Today you’re pushing off farther north to Golden to see what Kicking Horse is all about. As you’re driving, Panorama Resort squeaks by–yet another BC legendary resort to add to the list. To the right, the sun is rising over the mountains and shining onto the eastern face of the jagged white spine to the left. The valley is beginning to fill with warm light, but soon, the clouds will return and yep, more snow.

7:30am. After a couple cups of coffee, a driver change, and the most beautiful sunrise you’ve ever seen, Golden welcome’s you in. She’s home to the “Champagne Powder Capital of Canada”, Kicking Horse Mountain Resort, and since you took that ice bath, you’ll be happy to know that she reserves an impressive 60% of her mountain for difficult and expert terrain. Giddyup, cowboy!

Eagle’s Eye Photo cred: Drew Wittstock, www.skiittobelieveit.com

1:00pm. Bon appétit! I mean eat, by all means, but feast your eyes! There’s only one place where you can see five national parks over your plate of fries smothered with gravy, and that’s at Eagle’s Eye–Canada’s highest restaurant. You’ve been charging hard all morning in fresh tracks. Kick back for a bit and have a beer, too. It doesn’t get much better than this.

9:00pm. Get some sleep. More traveling tomorrow.

5:00am. Ow.

This body doesn’t love you like it loved you before. Take some Advil. You’ve got Nakisha to ski today. Considering the average snowfall is 37 feet annually, we’ll put our money on finding some fresh tracks. Also, this is where the 1988 Olympic Alpine events took place, which means there’s going to be some groomers that want to see what kind of speed you’re made of. The mountain was bred for you, Olympian, so let’s get on the road!

8:00am.  For the first time, you will not be sleeping at the foot of the mountain. Calgary is only an hour down the road and since you’re going to play a bit tonight, it seems like good choice. From your hotel you can see the dark outline of the snowcapped Rocky Mountains. That’s where you’re headed.

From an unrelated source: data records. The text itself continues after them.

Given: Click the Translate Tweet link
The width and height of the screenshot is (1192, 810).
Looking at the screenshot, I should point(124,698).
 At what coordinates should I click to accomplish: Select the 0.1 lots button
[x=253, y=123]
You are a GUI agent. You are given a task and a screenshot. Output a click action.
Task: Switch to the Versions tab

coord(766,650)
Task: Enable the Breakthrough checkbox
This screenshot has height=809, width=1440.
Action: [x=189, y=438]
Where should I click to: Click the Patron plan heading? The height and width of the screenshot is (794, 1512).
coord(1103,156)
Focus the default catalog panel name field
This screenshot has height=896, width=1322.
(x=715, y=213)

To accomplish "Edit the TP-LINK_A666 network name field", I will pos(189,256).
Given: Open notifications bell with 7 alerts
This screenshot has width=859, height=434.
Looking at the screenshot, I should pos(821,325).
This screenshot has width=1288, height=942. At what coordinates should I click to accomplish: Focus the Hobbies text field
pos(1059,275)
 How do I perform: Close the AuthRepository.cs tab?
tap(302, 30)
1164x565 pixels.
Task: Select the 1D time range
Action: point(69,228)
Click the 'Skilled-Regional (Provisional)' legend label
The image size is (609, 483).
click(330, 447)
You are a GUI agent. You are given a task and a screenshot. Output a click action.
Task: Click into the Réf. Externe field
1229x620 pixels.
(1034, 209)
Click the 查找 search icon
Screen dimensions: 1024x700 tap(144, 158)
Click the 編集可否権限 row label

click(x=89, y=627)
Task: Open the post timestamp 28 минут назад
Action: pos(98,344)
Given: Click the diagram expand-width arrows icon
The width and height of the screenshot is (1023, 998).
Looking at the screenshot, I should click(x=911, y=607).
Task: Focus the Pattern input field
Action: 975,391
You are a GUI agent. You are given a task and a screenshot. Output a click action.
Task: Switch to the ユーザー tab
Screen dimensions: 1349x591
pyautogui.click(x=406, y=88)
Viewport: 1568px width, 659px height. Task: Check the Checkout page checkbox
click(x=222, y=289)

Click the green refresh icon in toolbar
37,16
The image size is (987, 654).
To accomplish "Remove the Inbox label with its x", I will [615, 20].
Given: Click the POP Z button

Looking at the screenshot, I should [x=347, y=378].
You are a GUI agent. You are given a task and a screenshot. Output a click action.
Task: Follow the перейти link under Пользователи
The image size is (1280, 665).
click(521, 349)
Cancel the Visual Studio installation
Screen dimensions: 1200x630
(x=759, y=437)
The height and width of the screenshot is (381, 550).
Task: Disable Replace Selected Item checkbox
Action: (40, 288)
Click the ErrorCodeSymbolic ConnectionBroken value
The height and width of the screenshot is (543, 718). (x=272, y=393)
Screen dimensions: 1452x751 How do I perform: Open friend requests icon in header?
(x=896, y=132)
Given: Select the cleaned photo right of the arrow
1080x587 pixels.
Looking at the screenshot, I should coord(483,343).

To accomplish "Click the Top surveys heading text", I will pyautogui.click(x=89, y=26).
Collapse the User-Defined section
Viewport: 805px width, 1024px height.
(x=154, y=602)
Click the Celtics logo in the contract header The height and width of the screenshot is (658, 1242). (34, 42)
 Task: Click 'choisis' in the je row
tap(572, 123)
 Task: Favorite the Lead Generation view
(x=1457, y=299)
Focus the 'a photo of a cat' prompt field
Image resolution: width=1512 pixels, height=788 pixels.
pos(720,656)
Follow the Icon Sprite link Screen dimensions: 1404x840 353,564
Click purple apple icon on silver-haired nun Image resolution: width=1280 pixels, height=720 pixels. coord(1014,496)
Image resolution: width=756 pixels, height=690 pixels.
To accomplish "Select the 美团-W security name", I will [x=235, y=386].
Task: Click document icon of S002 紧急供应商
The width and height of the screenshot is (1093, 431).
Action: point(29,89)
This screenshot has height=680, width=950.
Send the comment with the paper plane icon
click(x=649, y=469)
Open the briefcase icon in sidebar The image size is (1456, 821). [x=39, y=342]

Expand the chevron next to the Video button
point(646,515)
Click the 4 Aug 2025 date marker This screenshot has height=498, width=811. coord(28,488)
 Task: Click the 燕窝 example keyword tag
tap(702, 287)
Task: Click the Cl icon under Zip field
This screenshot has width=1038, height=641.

9:00am. Boom. First chair! The Olympic torch was there to greet you while you strapped in, and now it’s game time. See ya at the bottom!

4:00pm. You impressed me. You really did. The carving was worth a Turkey on Thanksgiving and your style was soft as butter. Let’s hop in the car and head to Calgary for the night. It’ll be good to get there a little earlier tonight because as vibrant as Calgary is, you’ll want to whole night to play.

6:00am. Sleeping in?

Party too hard?

9:00am. The drive is a little longer, but for your last destination on the Powder Highway, Fernie is well worth the wait. This small former mining town turned hippie by American draft dodgers is protected, not by any government agency or big burly man, but by the towering Rocky Mountains. Mount Klauer, Mount Fernie, the Three Sisters, Mount Proctor, Mount Hosmer, and most intimidating of them all, the Lizard Range, all guard Fernie from too much outside influence, aside from the CaliFernian’s who are building condominiums of the swankier kind.

2:45am. So what do you think? You’re impressed. The mountains here, they run on forever. It’s easy to feel small next to them, but that’s the moment when we can feel human. The Powder Highway style of doing things, though, is to take our small bodies and drop them on top of the mountain. There’s a culture of working with the surroundings so that when you see something exciting, you climb it, you ski it, and you do it again. Now after all this talk you’re probably wondering when we can go cat-skiing or heli-skiing, and the answer is next trip, but for now I’ll see you at the bottom of the lift, I’ve still got a few in me.